How do I prevent and/or handle a StackOverflowException?

Solution 1:

From Microsoft:

Starting with the .NET Framework version 2.0, a StackOverflowException object cannot be caught by a try-catch block and the corresponding process is terminated by default. Consequently, users are advised to write their code to detect and prevent a stack overflow. For example, if your application depends on recursion, use a counter or a state condition to terminate the recursive loop.

I'm assuming the exception is happening within an internal .NET method, and not in your code.

You can do a couple things.

Write code that checks the xsl for infinite recursion and notifies the user prior to applying a transform (Ugh).
Load the XslTransform code into a separate process (Hacky, but less work).

You can use the Process class to load the assembly that will apply the transform into a separate process, and alert the user of the failure if it dies, without killing your main app.

EDIT: I just tested, here is how to do it:

MainProcess:

// This is just an example, obviously you'll want to pass args to this.
Process p1 = new Process();
p1.StartInfo.FileName = "ApplyTransform.exe";
p1.StartInfo.UseShellExecute = false;
p1.StartInfo.WindowStyle = ProcessWindowStyle.Hidden;

p1.Start();
p1.WaitForExit();

if (p1.ExitCode == 1)    
   Console.WriteLine("StackOverflow was thrown");

ApplyTransform Process:

class Program
{
    static void Main(string[] args)
    {
        AppDomain.CurrentDomain.UnhandledException += new UnhandledExceptionEventHandler(CurrentDomain_UnhandledException);
        throw new StackOverflowException();
    }

    // We trap this, we can't save the process, 
    // but we can prevent the "ILLEGAL OPERATION" window 
    static void CurrentDomain_UnhandledException(object sender, UnhandledExceptionEventArgs e)
    {
        if (e.IsTerminating)
        {
            Environment.Exit(1);
        }
    }
}

Solution 2:

NOTE The question in the bounty by @WilliamJockusch and the original question are different.

This answer is about StackOverflow's in the general case of third-party libraries and what you can/can't do with them. If you're looking about the special case with XslTransform, see the accepted answer.

Stack overflows happen because the data on the stack exceeds a certain limit (in bytes). The details of how this detection works can be found here.

I'm wondering if there is a general way to track down StackOverflowExceptions. In other words, suppose I have infinite recursion somewhere in my code, but I have no idea where. I want to track it down by some means that is easier than stepping through code all over the place until I see it happening. I don't care how hackish it is.

As I mentioned in the link, detecting a stack overflow from static code analysis would require solving the halting problem which is undecidable. Now that we've established that there is no silver bullet, I can show you a few tricks that I think helps track down the problem.

I think this question can be interpreted in different ways, and since I'm a bit bored :-), I'll break it down into different variations.

Detecting a stack overflow in a test environment

Basically the problem here is that you have a (limited) test environment and want to detect a stack overflow in an (expanded) production environment.

Instead of detecting the SO itself, I solve this by exploiting the fact that the stack depth can be set. The debugger will give you all the information you need. Most languages allow you to specify the stack size or the max recursion depth.

▶ _Provided material_:
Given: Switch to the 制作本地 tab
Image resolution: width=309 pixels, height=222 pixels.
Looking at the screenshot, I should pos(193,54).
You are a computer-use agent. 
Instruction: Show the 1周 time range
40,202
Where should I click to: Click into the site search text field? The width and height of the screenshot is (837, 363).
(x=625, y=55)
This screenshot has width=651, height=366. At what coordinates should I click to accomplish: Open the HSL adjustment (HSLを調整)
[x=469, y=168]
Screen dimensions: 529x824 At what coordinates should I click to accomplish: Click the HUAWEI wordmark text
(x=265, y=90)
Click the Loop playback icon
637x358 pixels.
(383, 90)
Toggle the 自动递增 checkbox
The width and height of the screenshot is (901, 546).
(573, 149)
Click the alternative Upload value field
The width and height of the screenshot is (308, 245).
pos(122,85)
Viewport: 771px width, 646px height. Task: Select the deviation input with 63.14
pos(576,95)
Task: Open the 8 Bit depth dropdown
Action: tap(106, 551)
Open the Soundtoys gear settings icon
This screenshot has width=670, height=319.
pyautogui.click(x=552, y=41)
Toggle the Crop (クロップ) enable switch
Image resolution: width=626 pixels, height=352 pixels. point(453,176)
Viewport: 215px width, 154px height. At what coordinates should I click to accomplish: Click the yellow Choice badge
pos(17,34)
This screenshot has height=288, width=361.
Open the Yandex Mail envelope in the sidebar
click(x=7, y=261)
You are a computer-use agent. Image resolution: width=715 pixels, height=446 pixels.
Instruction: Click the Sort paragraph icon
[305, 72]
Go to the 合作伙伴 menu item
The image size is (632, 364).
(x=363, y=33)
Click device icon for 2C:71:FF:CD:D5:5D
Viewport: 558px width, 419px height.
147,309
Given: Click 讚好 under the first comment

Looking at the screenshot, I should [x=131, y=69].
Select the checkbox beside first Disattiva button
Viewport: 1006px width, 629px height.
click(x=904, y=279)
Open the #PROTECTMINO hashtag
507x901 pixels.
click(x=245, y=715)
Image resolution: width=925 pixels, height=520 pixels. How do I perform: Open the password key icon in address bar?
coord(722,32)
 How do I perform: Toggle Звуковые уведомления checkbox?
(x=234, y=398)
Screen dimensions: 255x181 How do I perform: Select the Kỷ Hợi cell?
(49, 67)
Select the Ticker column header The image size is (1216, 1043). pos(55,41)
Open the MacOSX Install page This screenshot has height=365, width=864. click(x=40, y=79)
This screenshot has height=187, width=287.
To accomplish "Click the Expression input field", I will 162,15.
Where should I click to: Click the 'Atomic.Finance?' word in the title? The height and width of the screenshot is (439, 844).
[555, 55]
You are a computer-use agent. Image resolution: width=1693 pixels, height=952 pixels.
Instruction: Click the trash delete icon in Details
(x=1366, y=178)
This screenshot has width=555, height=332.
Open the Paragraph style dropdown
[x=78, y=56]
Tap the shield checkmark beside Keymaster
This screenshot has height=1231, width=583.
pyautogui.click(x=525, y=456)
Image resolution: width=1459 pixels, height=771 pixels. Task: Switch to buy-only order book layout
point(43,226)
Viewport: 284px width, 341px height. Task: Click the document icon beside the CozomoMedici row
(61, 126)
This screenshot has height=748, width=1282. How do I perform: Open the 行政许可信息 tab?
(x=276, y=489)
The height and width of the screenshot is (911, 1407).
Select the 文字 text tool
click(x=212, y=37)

▶ _Instructions to follow_:
Please answer from the StackOverflowException thread: starting with which .NET Framework version can a StackOverflowException object no longer be caught by a try-catch block?

▶ _Task response_:
The .NET Framework version 2.0.